(SELECTED EXTRACT)

Supports chromosome synonyms in breakends (such as chr4 and NC_000004.12)
Processes single breakends and multiple, comma-separated alternative breakends
Consequences are reported for each breakend; for instance, for a VCF input like 1 7936271 . N N[12:58877476[,N[X:10932343[, it will report the consequences for each of the 3 breakends:
- N[12:58877476[: consequences for the first alternative breakend near chr12:58877476
- N[X:10932343[: consequences for the second alternative breakend near chrX:10932343
- N.: consequences for the reference breakend near chr1:7936271 (represented as detailed in the VCF 4.4 specification, section 5.4.9: Single breakends)
In case of specific breakends not overlaping any reported Ensembl features (such as transcripts and regulatory regions), that specific breakend will NOT be presented in VEP output.

Reported overlaps

Ensembl VEP calculates the length and proportion of each genomic feature overlapped by a structural variant
Use the --overlaps option to enable this when using VCF or tab format. (This is reported by default in standard Ensembl VEP and JSON format.)
The keys bp_overlap and percentage_overlap are used in JSON format and OverlapBP and OverlapPC in other formats.

(End SELECTED EXTRACT)
(MATERIAL SHOWN)

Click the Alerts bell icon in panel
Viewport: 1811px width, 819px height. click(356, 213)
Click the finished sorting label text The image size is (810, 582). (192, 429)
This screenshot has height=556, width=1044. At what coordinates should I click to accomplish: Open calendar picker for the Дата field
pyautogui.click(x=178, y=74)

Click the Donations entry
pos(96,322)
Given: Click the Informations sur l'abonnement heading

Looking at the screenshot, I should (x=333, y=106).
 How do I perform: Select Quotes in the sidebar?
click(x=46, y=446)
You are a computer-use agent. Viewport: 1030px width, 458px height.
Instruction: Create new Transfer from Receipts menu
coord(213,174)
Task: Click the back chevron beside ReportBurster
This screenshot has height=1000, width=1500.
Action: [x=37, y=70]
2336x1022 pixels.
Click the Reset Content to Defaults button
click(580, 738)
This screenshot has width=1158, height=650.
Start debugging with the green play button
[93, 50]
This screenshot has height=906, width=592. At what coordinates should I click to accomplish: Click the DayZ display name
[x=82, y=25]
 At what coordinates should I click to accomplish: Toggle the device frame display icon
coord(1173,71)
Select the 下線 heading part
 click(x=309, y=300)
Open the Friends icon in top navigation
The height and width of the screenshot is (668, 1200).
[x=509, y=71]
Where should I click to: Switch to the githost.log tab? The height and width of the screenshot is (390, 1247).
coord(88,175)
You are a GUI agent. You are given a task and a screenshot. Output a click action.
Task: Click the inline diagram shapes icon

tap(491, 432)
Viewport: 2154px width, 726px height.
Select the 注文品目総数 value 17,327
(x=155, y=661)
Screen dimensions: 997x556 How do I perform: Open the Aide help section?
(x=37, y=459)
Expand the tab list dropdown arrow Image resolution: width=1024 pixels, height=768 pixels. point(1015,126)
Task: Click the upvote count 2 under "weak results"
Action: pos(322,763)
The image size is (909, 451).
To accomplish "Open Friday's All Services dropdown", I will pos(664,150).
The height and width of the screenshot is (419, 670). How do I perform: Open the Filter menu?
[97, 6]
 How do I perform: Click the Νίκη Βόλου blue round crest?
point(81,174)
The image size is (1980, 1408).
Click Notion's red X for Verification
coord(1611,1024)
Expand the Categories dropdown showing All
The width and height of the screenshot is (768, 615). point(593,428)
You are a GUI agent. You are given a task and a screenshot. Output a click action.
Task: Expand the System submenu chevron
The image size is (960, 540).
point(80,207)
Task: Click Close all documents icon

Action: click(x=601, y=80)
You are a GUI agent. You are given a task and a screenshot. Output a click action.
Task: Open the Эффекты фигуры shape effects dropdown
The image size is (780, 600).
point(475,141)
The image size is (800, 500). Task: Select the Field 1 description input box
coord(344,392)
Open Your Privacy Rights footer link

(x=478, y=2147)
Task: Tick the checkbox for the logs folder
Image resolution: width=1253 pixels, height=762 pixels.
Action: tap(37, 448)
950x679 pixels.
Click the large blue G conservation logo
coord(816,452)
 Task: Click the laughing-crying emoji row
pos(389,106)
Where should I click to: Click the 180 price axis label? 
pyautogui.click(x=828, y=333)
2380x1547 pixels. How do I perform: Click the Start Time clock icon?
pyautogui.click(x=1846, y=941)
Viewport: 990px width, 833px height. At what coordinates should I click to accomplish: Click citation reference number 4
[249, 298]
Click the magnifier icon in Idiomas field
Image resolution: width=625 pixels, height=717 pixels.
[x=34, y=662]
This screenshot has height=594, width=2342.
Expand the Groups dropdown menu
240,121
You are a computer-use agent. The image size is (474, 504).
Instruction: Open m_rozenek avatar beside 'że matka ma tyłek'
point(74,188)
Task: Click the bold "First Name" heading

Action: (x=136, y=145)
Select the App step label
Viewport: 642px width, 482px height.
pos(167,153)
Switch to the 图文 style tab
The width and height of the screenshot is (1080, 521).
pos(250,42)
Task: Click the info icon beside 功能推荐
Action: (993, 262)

(End MATERIAL SHOWN)

EXERCISE REQUIREMENTS:
1/ Translate this sentence from the VEP breakends passage into Spanish: "The keys bp_overlap and percentage_overlap are used in JSON format and OverlapBP and OverlapPC in other formats."
2/ Please state whether each statement agrees with the VEP breakends passage, answering yes or no and quoting the words that decide it. (a) The --overlaps option is required to get overlap results in JSON format. (b) A breakend that overlaps no reported Ensembl features is left out of VEP output. (c) Multiple comma-separated alternative breakends can be processed.
The dataset entries are separate material and have no connection to the VEP breakends passage.

RESPONSES BY ITEM NUMBER:
1/ Las claves bp_overlap y percentage_overlap se usan en el formato JSON, y OverlapBP y OverlapPC en otros formatos.

2/
(a) No: "This is reported by default in standard Ensembl VEP and JSON format."
(b) Yes: "that specific breakend will NOT be presented in VEP output."
(c) Yes: "Processes single breakends and multiple, comma-separated alternative breakends"